- SELECTED EXTRACT -

[start]

10-09-2009 , 03:41 PM
In Notes From a Small Country Bryson starts

Quote:
There are certain idiosyncratic notions that you quietly come to accept when you live for a long time in Britain. One is that British summers used to be longer and sunnier. Another is that the England soccer team shouldn't have any trouble with Norway. A third is the idea that Britain is a big place. This last is easily the most intractable.

If you mention in a pub that you intend to drive from, say, Surrey to Cornwall, a distance most Americans would happily go to get a taco...
He immediately introduces his subject here. We know what the book is about and what it will be like. There is no conflict, there will be no character change. I noticed that Bryson's books flow very easily but at the same time, especially as a reporter of what happens not not a novelist, he takes what is funny and strings it together. Those transition sentences help a lot like here "This last is easily the most intractable." It doesn't really matter if it's the lst intractable or not, it's just something he needs to put in there so it flows, and it is easy to get lost as the reader in good stories even if they shouldn't flow together.

[end]

- RAW DATA -
[start]

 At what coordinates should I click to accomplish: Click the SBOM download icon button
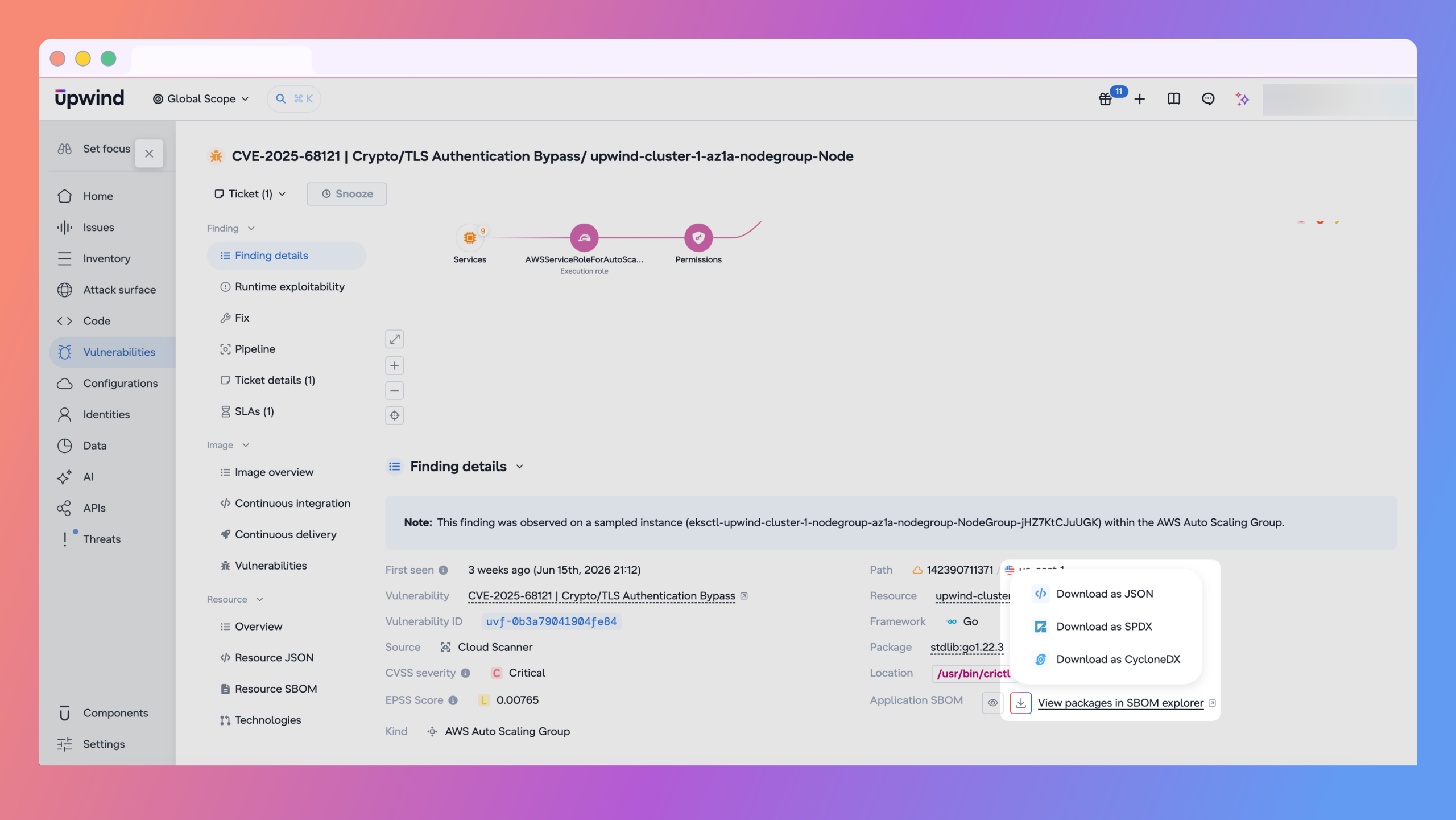(1021, 703)
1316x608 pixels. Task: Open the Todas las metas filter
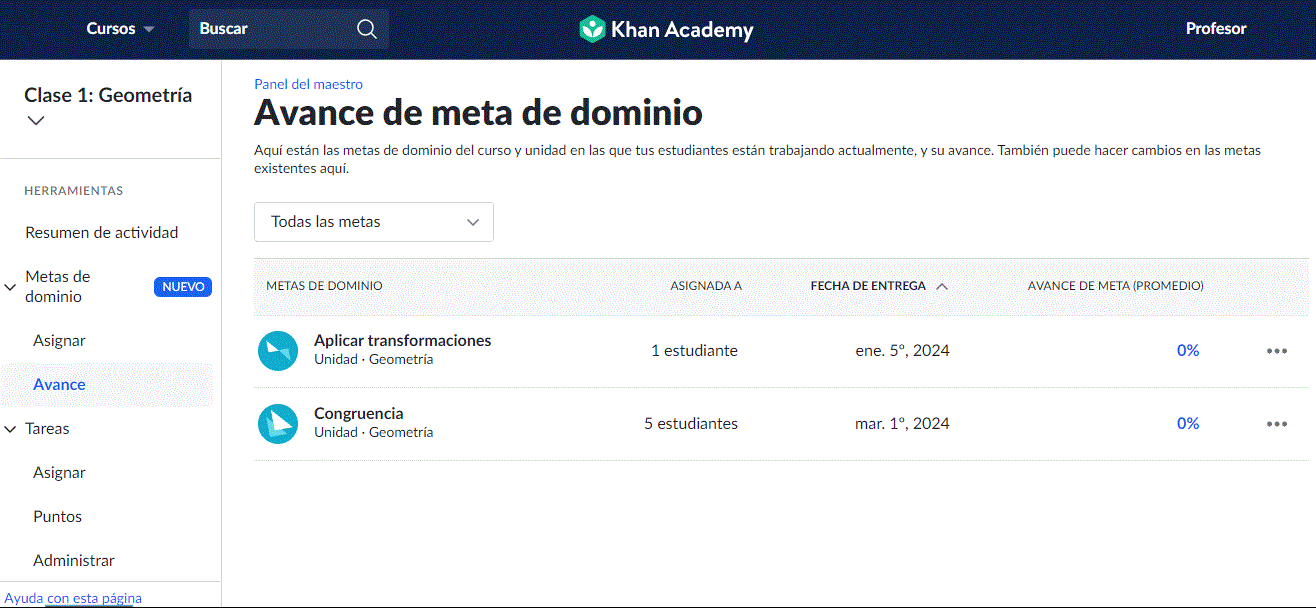pyautogui.click(x=374, y=222)
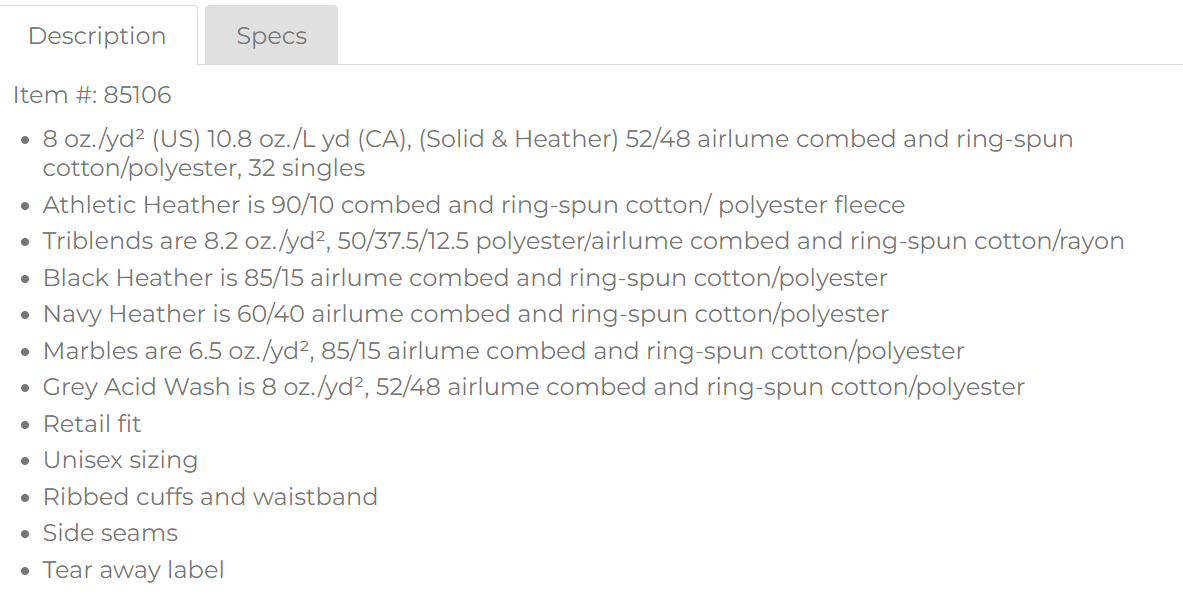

[end]

- OBJECTIVE -
Quote the forum post above about Bryson's opening, word for word, between "If you mention" and "shouldn't flow together.", inclusive.

- RESPONSE TO THIS TASK -
If you mention in a pub that you intend to drive from, say, Surrey to Cornwall, a distance most Americans would happily go to get a taco...
He immediately introduces his subject here. We know what the book is about and what it will be like. There is no conflict, there will be no character change. I noticed that Bryson's books flow very easily but at the same time, especially as a reporter of what happens not not a novelist, he takes what is funny and strings it together. Those transition sentences help a lot like here "This last is easily the most intractable." It doesn't really matter if it's the lst intractable or not, it's just something he needs to put in there so it flows, and it is easy to get lost as the reader in good stories even if they shouldn't flow together.